要旨:症例は53歳,女性.脳血管障害の後遺症で全盲と精神症状が後遺し,施設で長期療養していた.経口摂取量が徐々に減少し,るい痩が悪化していた.意識レベルが徐々に低下し,血液検査では血小板数が減少しており,播種性血管内凝固の疑いで当院に救急搬送された.血液検査で総タンパク5.0g/dL,アルブミン2.6g/dLの低栄養に加え,血小板数3.2万/µLの血小板減少症を認めた.血小板減少症の原因として,血小板減少性紫斑病や膠原病,薬剤性,肝不全,播種性血管内凝固,血栓性血小板減少性紫斑病などの検索を行ったがいずれも陰性だった.リフィーディング症候群に留意しながら経腸栄養,次いで経口摂取を開始したところ,栄養状態の改善とともに血小板数も回復し,最終的に低栄養状態による血小板減少症と診断した.極度の低栄養状態では骨髄に膠様脂肪萎縮が出現し,造血能が低下,血小板減少症に至ることがあり,注意を要する.

はじめに

経口摂取不良による低栄養状態は貧血の他,白血球減少や血小板減少などの血球減少を呈すると報告されており 1,骨髄の栄養障害が関与していると考えられている.また,重度の低栄養状態からの回復の際には,糖質を中心としたエネルギーを急速に摂取することが原因となり水・電解質分布の異常や心合併症を引き起こす,いわゆるリフィーディング症候群に注意を要する 2.今回我々は,経口摂取量の減少に伴い,極度の低栄養状態から,徐脈,低体温,反応性の低下に加えて,血液検査にて血小板減少症を呈し,慎重な栄養管理により,全身状態の改善にともなって血小板数が回復した 1 例を経験した.

症例

症例:53 歳女性.

現病歴:来院 1 年前に脳血管障害を発症,後遺症のため,てんかん,全盲と精神症状が後遺しており,療養施設で長期療養していた.来院 2 カ月前は体重 34.4 kg で body mass index(以下,BMIと略)は 13.8 kg/m2,血清アルブミン値は 3.4 g/ dL,血小板数は 12.3 万 /µL だった.来院 1 カ月前から経口摂取量が徐々に減少し,体重減少も進行していた.来院の 5 日前からは活気が低下していた.その際の血液検査では肝機能障害があり,血小板数が減少していた.その後も反応性が低下し,意識状態が悪化,来院当日の血液検査で白血球 2,500/µL,血小板 3.3 万/µL の血球減少を認め,播種性血管内凝固(disseminated intravascular coagulation;以下,DIC と略)の疑いで当院に紹介となった.

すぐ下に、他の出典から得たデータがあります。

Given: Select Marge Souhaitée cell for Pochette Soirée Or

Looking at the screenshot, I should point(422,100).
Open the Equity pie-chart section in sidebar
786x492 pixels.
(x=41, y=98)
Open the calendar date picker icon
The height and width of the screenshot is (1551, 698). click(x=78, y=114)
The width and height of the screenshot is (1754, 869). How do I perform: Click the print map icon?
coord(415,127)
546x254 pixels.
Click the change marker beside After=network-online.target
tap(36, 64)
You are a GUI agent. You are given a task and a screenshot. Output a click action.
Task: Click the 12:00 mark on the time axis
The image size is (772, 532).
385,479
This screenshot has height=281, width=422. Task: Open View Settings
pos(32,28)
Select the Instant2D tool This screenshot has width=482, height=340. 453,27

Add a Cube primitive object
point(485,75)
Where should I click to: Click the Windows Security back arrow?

生活歴:飲酒喫煙なし,脳血管障害発症前の ADL は自立.

既往歴と家族歴に特記すべき事項なし.

入院時内服薬:レベチラセタム,カルバマゼピン,アルファカルシドール,ラメルテオン.最近のヘパリン使用歴なし.

入院時現症:身長 158 cm,体重 28 kg で,BMIは 11.2 kg/m2 と高度に痩せていた.血圧は 110/64 mmHg,脈拍は 44 拍 / 分の整で徐脈を認めた.体温は 34.4℃と低体温だった.経皮的酸素飽和度は室内気で 97%と保たれていた.頭頸部,胸腹部では,るい痩の他には特記すべき異常はなかった.四肢では,前胸部と手背に皮下血腫を認めた.皮膚は乾燥し,ツルゴールは低下していた.神経学的所見では,意識は JCS II-30 で,痛み刺激にて開眼する程度だった.指示動作は不能だったが,疼痛に対する逃避反応では,四肢の明らかな麻痺は認めなかった.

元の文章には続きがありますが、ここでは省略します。